State how many lines of the listing contain the word "button", giving only the number.
***** MATERIAL FOR THIS TASK *****
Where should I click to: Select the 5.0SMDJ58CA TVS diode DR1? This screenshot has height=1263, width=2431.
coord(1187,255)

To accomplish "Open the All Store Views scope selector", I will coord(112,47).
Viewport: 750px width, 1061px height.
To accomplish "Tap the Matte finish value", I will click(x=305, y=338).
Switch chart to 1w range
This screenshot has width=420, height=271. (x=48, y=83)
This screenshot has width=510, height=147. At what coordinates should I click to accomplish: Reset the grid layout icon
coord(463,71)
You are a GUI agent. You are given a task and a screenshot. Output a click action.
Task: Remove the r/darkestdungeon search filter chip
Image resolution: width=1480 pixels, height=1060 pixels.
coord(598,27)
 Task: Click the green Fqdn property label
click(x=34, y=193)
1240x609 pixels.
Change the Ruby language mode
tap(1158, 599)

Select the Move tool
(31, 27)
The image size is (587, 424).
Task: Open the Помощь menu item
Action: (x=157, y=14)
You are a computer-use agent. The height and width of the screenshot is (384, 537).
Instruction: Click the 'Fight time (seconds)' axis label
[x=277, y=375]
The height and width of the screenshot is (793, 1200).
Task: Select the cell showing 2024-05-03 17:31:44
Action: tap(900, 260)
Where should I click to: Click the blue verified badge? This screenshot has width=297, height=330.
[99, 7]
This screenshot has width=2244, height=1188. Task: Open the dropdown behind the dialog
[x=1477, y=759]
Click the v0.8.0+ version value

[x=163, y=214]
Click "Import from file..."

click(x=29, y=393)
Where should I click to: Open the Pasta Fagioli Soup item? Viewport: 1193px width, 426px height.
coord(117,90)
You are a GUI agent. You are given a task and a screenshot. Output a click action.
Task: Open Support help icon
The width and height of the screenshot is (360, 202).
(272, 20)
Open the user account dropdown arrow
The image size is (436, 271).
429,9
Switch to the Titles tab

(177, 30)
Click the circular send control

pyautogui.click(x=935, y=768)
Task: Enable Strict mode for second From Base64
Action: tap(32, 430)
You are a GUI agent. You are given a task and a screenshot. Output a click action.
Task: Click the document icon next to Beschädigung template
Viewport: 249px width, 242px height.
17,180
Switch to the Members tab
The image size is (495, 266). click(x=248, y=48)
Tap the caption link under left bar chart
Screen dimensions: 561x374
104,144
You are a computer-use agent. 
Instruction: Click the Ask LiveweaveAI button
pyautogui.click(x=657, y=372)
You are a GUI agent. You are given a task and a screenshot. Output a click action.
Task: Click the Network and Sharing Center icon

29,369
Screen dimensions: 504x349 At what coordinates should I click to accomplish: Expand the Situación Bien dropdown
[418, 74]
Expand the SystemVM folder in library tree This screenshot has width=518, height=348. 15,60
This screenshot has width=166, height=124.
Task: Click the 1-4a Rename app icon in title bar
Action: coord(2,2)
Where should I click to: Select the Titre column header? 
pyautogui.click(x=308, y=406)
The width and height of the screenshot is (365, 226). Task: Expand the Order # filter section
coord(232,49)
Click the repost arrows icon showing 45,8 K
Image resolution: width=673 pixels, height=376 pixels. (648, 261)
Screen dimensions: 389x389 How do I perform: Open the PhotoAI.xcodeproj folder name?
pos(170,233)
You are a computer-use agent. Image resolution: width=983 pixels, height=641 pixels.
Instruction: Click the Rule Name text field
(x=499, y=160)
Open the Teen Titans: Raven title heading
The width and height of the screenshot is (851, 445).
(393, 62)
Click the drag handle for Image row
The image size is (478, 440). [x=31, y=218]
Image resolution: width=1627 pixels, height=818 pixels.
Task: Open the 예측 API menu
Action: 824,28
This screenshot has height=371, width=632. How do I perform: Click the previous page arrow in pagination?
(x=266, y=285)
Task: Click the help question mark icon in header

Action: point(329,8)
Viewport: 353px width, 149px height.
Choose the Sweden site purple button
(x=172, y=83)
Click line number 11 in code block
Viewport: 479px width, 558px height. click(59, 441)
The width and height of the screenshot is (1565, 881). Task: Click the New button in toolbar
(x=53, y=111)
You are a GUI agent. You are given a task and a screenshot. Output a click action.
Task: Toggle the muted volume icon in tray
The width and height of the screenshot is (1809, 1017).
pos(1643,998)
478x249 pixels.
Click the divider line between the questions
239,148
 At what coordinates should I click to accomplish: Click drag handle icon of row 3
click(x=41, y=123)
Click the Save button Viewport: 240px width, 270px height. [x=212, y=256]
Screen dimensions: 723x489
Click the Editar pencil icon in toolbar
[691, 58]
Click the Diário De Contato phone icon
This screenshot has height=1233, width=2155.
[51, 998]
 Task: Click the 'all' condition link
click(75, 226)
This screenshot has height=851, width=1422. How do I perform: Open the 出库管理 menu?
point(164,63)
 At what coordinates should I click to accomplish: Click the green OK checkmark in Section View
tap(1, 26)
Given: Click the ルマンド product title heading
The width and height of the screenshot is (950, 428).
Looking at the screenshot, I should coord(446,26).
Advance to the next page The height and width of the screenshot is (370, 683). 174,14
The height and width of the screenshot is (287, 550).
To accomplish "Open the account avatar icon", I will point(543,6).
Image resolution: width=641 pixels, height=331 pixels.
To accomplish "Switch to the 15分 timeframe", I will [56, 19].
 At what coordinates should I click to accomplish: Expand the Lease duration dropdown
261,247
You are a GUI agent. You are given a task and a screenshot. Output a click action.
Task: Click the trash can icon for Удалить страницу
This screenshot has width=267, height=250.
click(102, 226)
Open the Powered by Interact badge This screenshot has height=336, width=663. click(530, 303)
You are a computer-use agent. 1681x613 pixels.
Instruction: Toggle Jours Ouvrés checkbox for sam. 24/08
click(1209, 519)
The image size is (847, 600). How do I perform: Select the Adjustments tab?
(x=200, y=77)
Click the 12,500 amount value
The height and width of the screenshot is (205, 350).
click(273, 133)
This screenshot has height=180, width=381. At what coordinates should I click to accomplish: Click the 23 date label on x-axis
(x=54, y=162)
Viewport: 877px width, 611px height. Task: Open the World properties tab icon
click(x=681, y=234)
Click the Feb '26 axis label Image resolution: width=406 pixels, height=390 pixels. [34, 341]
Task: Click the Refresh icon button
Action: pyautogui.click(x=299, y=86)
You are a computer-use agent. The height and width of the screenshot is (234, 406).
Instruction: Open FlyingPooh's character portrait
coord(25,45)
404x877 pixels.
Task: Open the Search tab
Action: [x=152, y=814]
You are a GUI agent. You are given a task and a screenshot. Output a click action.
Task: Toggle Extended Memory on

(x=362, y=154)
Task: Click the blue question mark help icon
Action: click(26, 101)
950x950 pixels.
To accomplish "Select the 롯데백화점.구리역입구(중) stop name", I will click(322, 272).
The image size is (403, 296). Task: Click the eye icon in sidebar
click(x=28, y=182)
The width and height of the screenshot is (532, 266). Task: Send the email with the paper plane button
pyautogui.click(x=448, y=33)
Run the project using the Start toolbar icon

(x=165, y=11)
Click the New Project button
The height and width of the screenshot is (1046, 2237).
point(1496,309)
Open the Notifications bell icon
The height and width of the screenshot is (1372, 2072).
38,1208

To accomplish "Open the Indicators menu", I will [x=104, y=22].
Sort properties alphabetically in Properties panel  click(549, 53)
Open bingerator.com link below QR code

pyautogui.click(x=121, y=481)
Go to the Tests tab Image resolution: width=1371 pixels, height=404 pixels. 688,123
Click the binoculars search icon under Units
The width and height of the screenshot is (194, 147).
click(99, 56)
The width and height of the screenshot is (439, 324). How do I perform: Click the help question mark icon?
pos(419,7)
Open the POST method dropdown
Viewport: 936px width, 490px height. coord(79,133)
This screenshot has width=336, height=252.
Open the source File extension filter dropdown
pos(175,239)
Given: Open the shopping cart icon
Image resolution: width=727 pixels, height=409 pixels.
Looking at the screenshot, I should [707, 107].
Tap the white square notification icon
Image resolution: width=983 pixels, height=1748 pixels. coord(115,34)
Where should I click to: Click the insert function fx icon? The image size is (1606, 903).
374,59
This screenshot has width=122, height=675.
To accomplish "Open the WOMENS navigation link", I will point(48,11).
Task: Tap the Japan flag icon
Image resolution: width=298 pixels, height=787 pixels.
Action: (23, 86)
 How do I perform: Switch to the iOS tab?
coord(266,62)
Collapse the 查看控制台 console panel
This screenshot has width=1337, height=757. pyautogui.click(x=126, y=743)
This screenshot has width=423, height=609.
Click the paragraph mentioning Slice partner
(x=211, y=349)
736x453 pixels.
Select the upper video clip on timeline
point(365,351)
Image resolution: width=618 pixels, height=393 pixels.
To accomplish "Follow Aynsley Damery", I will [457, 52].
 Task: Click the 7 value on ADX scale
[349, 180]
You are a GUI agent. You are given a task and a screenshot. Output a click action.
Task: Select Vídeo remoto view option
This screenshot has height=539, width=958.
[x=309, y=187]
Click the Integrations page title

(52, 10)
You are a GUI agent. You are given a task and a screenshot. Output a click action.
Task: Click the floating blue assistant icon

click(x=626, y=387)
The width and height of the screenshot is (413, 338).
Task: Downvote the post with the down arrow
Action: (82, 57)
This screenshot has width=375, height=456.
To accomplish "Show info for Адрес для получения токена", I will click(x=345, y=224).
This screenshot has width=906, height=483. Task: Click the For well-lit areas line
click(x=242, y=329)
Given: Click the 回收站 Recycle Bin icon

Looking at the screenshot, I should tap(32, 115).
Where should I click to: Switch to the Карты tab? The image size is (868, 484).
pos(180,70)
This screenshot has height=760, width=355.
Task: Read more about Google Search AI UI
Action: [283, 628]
*****
* CORRECT RESPONSE
7